From 1db01a2bda0d3704ef273ec665d4be98e4c9472d Mon Sep 17 00:00:00 2001
From: Asher Mancinelli <ashermancinelli@gmail.com>
Date: Thu, 16 Oct 2025 15:42:54 -0700
Subject: [PATCH 1/4] [mlir][python] Add tests for gpu.launch(_func) ops

These are the tests I wish I could have referred to during development.
Also corrected some small documentation mistakes.
---
 mlir/docs/Dialects/GPU.md                  |  2 +-
 mlir/include/mlir/Dialect/GPU/IR/GPUOps.td |  2 +-
 mlir/test/python/dialects/gpu/dialect.py   | 99 +++++++++++++++++++++-
 3 files changed, 100 insertions(+), 3 deletions(-)

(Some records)
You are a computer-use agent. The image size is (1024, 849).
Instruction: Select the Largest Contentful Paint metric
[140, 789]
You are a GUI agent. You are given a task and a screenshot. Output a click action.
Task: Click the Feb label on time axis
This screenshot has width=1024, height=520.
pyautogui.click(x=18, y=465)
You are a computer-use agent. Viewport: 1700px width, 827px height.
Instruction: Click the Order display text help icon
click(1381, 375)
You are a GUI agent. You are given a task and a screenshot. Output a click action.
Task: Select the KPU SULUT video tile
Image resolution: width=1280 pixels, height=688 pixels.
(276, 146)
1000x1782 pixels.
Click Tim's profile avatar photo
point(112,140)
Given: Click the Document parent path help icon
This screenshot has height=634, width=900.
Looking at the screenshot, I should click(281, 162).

_GIVEN REQUEST 1:_
Answer these questions about the patch:
(a) What email address is given for the sender?
(b) Which ops does the subject line say the tests are for?
(c) How many insertions does the patch report in total?
_GIVEN REQUEST 2:_ Please copy the stretch of the records from the line containing "You are a computer-use agent. Viewport: 1700px" through the end of the records, word for word.

_CORRECT RESULT 1:_
(a) ashermancinelli@gmail.com
(b) The gpu.launch(_func) ops
(c) 100 insertions

_CORRECT RESULT 2:_
You are a computer-use agent. Viewport: 1700px width, 827px height.
Instruction: Click the Order display text help icon
click(1381, 375)
You are a GUI agent. You are given a task and a screenshot. Output a click action.
Task: Select the KPU SULUT video tile
Image resolution: width=1280 pixels, height=688 pixels.
(276, 146)
1000x1782 pixels.
Click Tim's profile avatar photo
point(112,140)
Given: Click the Document parent path help icon
This screenshot has height=634, width=900.
Looking at the screenshot, I should click(281, 162).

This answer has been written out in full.